Top of Records shown

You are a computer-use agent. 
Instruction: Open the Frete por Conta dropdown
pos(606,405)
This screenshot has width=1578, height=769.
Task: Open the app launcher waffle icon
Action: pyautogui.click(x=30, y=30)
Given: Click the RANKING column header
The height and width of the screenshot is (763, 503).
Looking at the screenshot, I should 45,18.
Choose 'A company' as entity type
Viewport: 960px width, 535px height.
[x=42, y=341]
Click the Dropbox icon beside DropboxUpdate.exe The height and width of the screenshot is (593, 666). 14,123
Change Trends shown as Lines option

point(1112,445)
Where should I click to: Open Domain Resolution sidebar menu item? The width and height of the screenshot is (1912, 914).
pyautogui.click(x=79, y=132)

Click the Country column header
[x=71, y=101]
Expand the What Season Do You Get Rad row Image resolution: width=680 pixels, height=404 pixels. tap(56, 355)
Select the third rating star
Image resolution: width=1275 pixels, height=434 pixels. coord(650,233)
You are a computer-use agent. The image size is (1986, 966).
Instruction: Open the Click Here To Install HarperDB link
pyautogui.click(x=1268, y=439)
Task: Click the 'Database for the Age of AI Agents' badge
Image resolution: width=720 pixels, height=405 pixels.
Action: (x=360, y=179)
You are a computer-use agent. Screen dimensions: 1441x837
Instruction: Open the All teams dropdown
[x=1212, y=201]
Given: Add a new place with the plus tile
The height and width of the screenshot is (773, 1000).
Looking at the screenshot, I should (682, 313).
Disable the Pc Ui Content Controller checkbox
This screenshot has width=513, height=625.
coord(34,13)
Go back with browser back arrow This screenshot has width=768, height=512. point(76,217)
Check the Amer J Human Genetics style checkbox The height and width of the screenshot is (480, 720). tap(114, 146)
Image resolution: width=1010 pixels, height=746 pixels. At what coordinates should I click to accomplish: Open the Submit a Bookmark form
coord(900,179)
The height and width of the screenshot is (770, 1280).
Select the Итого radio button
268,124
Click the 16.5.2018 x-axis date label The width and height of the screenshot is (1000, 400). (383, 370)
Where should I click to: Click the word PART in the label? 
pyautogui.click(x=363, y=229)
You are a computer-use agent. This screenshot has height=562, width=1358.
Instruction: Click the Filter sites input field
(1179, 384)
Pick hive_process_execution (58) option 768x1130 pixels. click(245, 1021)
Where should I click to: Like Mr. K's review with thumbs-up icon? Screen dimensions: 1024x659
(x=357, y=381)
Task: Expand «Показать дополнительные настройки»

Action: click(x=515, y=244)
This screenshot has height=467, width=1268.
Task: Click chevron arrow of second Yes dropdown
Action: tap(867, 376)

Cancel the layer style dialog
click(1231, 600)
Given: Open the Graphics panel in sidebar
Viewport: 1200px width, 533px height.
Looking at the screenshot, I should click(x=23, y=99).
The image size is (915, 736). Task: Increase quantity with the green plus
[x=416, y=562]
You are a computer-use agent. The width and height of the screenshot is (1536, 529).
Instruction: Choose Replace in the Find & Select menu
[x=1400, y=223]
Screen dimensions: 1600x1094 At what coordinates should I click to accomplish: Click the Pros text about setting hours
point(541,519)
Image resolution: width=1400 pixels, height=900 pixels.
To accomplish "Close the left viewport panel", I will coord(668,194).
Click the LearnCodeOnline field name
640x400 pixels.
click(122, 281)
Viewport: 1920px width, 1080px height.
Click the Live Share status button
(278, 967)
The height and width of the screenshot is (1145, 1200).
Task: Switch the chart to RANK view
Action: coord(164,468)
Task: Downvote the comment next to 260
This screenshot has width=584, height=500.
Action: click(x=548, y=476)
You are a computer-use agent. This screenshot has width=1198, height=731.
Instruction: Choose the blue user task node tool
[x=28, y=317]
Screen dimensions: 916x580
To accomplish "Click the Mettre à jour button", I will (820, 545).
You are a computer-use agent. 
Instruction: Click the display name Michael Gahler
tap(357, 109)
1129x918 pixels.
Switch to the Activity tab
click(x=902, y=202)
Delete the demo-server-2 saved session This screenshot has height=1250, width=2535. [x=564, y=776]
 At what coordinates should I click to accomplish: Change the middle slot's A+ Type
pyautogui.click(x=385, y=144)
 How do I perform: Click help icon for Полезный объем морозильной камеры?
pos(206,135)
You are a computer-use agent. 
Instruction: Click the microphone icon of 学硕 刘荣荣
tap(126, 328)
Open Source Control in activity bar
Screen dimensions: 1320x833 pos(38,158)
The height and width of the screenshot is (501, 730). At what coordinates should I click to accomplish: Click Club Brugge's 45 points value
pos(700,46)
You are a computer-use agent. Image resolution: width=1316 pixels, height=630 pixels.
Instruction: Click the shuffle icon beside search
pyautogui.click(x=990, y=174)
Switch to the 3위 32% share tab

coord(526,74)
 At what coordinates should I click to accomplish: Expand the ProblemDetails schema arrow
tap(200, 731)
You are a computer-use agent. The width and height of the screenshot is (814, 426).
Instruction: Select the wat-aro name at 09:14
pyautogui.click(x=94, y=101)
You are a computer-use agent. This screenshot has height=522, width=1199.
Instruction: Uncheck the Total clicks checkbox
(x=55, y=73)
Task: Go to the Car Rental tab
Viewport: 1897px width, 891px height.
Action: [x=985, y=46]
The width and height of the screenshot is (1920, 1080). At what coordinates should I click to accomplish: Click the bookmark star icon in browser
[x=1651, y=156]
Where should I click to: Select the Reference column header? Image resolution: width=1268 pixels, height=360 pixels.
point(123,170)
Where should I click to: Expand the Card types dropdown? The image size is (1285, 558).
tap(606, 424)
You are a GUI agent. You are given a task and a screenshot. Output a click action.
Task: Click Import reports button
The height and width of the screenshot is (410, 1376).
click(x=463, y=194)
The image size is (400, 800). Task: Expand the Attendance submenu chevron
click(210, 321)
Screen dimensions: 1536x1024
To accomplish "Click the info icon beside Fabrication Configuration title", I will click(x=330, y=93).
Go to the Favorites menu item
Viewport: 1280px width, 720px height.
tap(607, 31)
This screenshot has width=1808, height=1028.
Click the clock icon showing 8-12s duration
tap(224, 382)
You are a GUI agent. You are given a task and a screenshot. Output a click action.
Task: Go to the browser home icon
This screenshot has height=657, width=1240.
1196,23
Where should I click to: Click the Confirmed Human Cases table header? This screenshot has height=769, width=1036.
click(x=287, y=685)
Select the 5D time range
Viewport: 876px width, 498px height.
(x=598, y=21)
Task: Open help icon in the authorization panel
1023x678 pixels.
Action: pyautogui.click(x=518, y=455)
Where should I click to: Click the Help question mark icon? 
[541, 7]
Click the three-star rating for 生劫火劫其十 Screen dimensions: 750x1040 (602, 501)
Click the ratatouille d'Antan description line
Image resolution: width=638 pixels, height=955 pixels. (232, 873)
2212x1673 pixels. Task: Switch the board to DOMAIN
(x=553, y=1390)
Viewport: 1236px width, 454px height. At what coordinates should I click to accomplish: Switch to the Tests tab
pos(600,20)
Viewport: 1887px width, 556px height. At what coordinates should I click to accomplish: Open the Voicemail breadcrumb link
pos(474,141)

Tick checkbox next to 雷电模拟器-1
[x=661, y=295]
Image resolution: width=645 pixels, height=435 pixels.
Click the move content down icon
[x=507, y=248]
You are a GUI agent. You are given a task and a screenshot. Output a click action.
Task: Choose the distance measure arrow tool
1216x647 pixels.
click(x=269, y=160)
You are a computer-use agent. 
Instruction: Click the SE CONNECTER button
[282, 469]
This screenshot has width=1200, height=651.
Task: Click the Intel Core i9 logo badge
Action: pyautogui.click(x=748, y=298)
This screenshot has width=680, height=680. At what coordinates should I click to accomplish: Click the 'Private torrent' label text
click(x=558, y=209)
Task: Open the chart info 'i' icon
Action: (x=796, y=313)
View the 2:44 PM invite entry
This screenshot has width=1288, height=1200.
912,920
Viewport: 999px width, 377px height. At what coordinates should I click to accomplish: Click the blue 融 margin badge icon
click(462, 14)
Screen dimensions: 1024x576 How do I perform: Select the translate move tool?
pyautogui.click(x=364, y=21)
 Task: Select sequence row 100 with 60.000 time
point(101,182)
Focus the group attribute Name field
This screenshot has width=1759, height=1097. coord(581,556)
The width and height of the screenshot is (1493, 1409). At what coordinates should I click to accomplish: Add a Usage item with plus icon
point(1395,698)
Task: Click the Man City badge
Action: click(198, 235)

Bottom of Records shown

▸ Work required: Give back precisely the lines above that start at the line containing "Instruction: Click the shuffle" and end at the line containing "Task: Go to the Car Rental tab", inclusive. No other lines belong in the output.

▸ Written solution:
Instruction: Click the shuffle icon beside search
pyautogui.click(x=990, y=174)
Switch to the 3위 32% share tab

coord(526,74)
 At what coordinates should I click to accomplish: Expand the ProblemDetails schema arrow
tap(200, 731)
You are a computer-use agent. The width and height of the screenshot is (814, 426).
Instruction: Select the wat-aro name at 09:14
pyautogui.click(x=94, y=101)
You are a computer-use agent. This screenshot has height=522, width=1199.
Instruction: Uncheck the Total clicks checkbox
(x=55, y=73)
Task: Go to the Car Rental tab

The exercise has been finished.